On the Friday afternoon of November 30, 2012, a mere three days before the Supreme Court of the United States was to hear oral arguments in the case of Decker v. Northwest Environmental Defense Center, the EPA announced that it was revising the ambiguous regulations at the center of the legal dispute. EPA’s last-minute rule changes not only irked the Court, but may have also mooted the case.
The central legal issue in Decker is whether timber companies need an NPDES water discharge permit for surface water runoff from logging roads pursuant to §402 of the Clean Water Act. Since the 1980s, the EPA has had in place a “Silvicultural Rule” which describes both “silviculture point sources” requiring NPDES permits as well as “non-point source” activities that do not require discharge permits. The Silviculture rule listed timber harvesting and roads constructed and maintained for that purpose as non-point source activities that do not require discharge permits.
In 1990, the EPA implemented, in two phases, stormwater regulations for discharges from “industrial activities” without defining what activities fall under the industrial label. Over the years, the timber industry in the Pacific Northwest relied upon the Silvicultural Rule as the legal basis for not securing NPDES permits when constructing roads to harvest timber and manage forest properties.
Not surprisingly, environmentalists objected to this exclusion because precipitation that falls on forest roads across the region entrains sediment that eventually can end up in surface waters. A suit was brought in Oregon against officials of the Oregon Board of Forestry and individual companies. The U.S. District Court dismissed the case in 2007 on the grounds that the Silvicultural Rule exempted the activity from requiring a permit. In May 2011, the Ninth Circuit reversed, but only after the Department of Justice reversed its initial position as an amicus and conceded that the stormwater regulation was ambiguous and that the appellate court had jurisdiction to review the regulation in the context of the citizen suit challenge.
The Supreme Court granted certiorari to review the Ninth Circuit’s decision and stated two questions for consideration. The first of these goes to the jurisdiction of a federal court under the Clean Water Act. The regulations at issue were adopted more than two decades ago. Section 369 (b) of the Clean Water Act requires that challenges to a regulation or binding action of the EPA be brought within 120 days of issuance.
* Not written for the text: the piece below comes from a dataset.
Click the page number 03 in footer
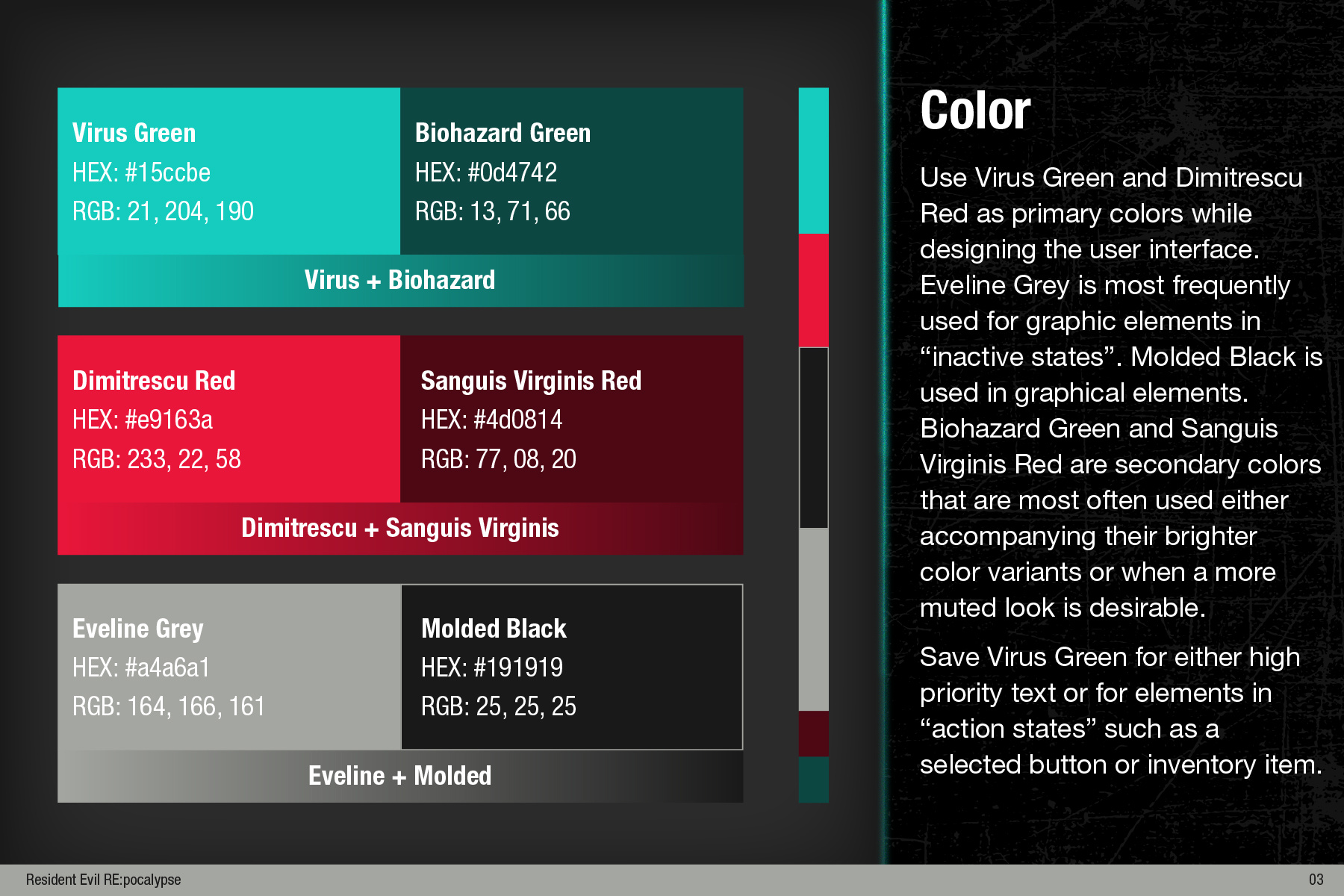1344x896 pixels. tap(1316, 880)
It was only after the Justice Department reversed its original position regarding the ambiguity of the stormwater rule that the Ninth Circuit determined that the environmental plaintiffs could bring their suit and that limitations under Section 369 (b) did not bar the action.
The second question certified by the Supreme Court – whether the stormwater runoff is industrial stormwater notwithstanding EPA’s decision to the contrary – went to the merits of the Ninth Circuit’s decision. It was this question that EPA effectively mooted by announcing that it was revising its stormwater regulations to clarify that the logging roads at issue are not an “industrial activity” (a term that EPA previously had never defined) for which an NPDES permit must be sought.
What is perhaps most remarkable is the speed with which EPA acted. It announced its intention to revise its stormwater regulation in May (77 Fed. Reg. 30473, May 23, 2012), and did not actually propose a revised regulation until September (77 Fed. Reg. 53834, September 4, 2012). The speed with which EPA moved from proposing its regulation until it adopted it on November 30 – a mere 87 days – is almost unprecedented.
The Supreme Court justices were reportedly displeased that the amended regulation had been issued without warning on the Friday afternoon before the Monday argument. Chief Justice John Roberts remarked that “it’s an unusual situation for us to rule in a case where the issue has ongoing significance and that’s taken away.” He also chastised the attorney arguing for EPA as amicus curiae: “[m]aybe in the future you could let us know when something as definite as that comes. There were 875 pages on the merits briefing in this case, and if we knew that the final rule was imminent, we could have rescheduled the case for April or something along those lines.” (http://www.scotusblog.com/?p=156106). EPA’s counsel conceded that the release of a final rule on a Friday afternoon before a Monday hearing was “suboptimal.”
On January 8, 2013, the Court granted a Motion to File Supplemental Brief After Argument to allow the parties to brief the issue of whether EPA’s new stormwater regulations have rendered the case moot. The parties submitted their briefs on January 22, 2013. The government’s attorney argued that the new EPA rules did moot the suit. The environmental plaintiffs have argued that the issues are still ripe, but have asked for the case to be remanded to the Ninth Circuit in light of the new rules.
Regardless of whether the case is now moot, EPA appears to have opened a right of review for environmental plaintiffs that previously had been denied to them under the strict time limits imposed by Section 369 (b) of the Clean Water Act. Moreover, it has clearly adopted a new regulation that may be challenged should the citizen plaintiffs so choose.
Welcome to the second term of the Obama Administration.